YA SOY INDIGENTE
Si ya lo decía mi madre. Ahorra, hijo, ahorra. Sí. Cuando salí de mi casa, hace ya más de dos lustros, para venir a la capital. Lo que yo no sabía entonces era que, por una vez, el no hacer caso a mi bendita madre iba a acarrear consecuencias. Nefastas, para más inri. Escuchen como suena dicho del tirón. Consecuencias nefastas.
El caso es que por aquel entonces todo me importaba bien poco. Vamos, que me importaba una mierda. Iba a vivir en la capital, ¿qué más podía desear? Tendría mi casa, mi trabajo, mis amigos. Con un poco de suerte (o mucha, siempre fui demasiado tímido), tendría hasta pareja. Y de ahí al cielo. Pero antes tenía que hacer una parada obligatoria en los estudios. Un precio demasiado bajo, me parecía, para todo lo que iba a conseguir. Una miseria. ¿Qué suponían unos cuantos años de estudio a cambio de una vida maravillosa? Nada. Absolutamente nada. Y además representaban un incentivo añadido. Iba a ser licenciado. Sonaba bien. Me gustaba la palabra.
Imaginen por un momento que se hubieran encontrado conmigo. En una fiesta, una exposición o caminando con un amigo común por la calle. “Hola. Me llamo Müll. Soy licendiado, tengo una casa, tengo amigos, tengo pareja e intenciones de tener hijos. Sí, lo sé. Soy lo más. Sólo me falta el yate, firmo el contrato de compra la semana que viene”, serían mis palabras de presentación. Interesante, ¿verdad?
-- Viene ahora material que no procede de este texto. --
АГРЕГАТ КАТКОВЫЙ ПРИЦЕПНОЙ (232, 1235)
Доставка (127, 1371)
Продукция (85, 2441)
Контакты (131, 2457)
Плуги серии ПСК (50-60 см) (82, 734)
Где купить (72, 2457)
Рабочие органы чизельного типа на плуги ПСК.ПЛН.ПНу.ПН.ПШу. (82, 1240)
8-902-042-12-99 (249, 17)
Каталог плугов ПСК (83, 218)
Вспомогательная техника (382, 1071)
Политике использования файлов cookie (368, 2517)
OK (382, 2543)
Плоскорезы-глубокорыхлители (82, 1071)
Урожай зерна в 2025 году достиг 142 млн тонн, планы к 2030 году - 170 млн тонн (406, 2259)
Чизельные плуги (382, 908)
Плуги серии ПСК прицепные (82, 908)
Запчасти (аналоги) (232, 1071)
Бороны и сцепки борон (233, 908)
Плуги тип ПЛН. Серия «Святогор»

Eso pensaba yo entonces. Pobre iluso. Lo cierto es que mis estudios iban fatal, no lograba aprobar ni una. Mi casa se reducía a una habitación cochambrosa llena de humedad y con chinches en el colchón. Y el trabajo que iba a hacerme rico me dejaba comiendo lechuga los últimos diez días del mes. De la pareja, mejor ni hablamos. Cada vez que veía a una chica que me gustaba, me ponía tan rojo que casi me estallaba la cabeza, bum, como una bomba. Y hablar con ella era misión imposible.
Así transcurrieron los primeros meses. Y entonces, un día gris, tan triste como otro cualquiera, decidí que las cosas tenían que cambiar. Dejé las clases, que, a fin de cuentas, no me servían para nada, y busqué un trabajo mejor. Lo encontré. Vaya si lo encontré. Permítanme no contarles en qué consistía exactamente, me da vergüenza. Y vergonzoso o no, comencé a ganar más dinero del que podía necesitar. Las palabras de mi madre me vinieron a la cabeza. Una ve, una única vez, pero las alejé de mi mente de un manotazo. ¿De qué iba a servirme ahorrar? A fin de cuentas el dinero entraba a borbotones. Empecé a malgastarlo. Salía todas las noches. Ese mundo tan distinto al diurno me enloquecía. Sí. Me volví loco. Ya no me importaban ni la casa ni la pareja ni los hijos. Ni siquiera el yate era importante. El trabajo ya lo tenía, así que no pensaba en él.
Y entonces llegó. La gran patada en el culo. Mis excesos nocturnos fueron los culpables de que me despidieran. Yo, que no me atrevía a contar en qué trabajaba, había caído tan bajo que ni siquiera allí me querían. Me deprimí. Me deprimí mucho. Y sólo se me ocurrió una solución. Seguir anclado a esa vida nocturna, beberme los bares una noche tras otra. Cada vez era peor. Por las mañanas no recordaba nada en absoluto. Los días transcurrían en una especia de neblina opaca. Un día se me acabó el dinero. Así, sin más. No me importó. Iba a los bares y me bebía lo que otros no terminaban. Cuando no pude pagar el alquiler ni las facturas, me echaron de mi casa, que por cierto, ya no era cochambrosa y tenía un colchón nuevo. Tampoco me importó. Pensé en llamar a mis amigos y quedarme con alguno de ellos unos días, pero claro, no tenía. Comencé a dormir en un banco del parque. Era verano y me gustaba, aunque el banco era demasiado duro. En septiembre comenzó a hacer frío. Intenté buscar trabajo, pero al verme nadie quería contratarme. Y entonces comencé a preocuparme. Estaba solo. Me acordé de mi madre. Y supe, en ese preciso momento, que ese era mi castigo por no haberla escuchado nunca. Por no haber ahorrado.
Hoy, lo único que puedo decir si nos encontramos por la calle, es “sí, soy indigente”. Y quizá añada un “ahorre, amigo, ahorre”.
Ciertamente, mi madre era una sabia mujer. Lástima que me diera cuenta tarde.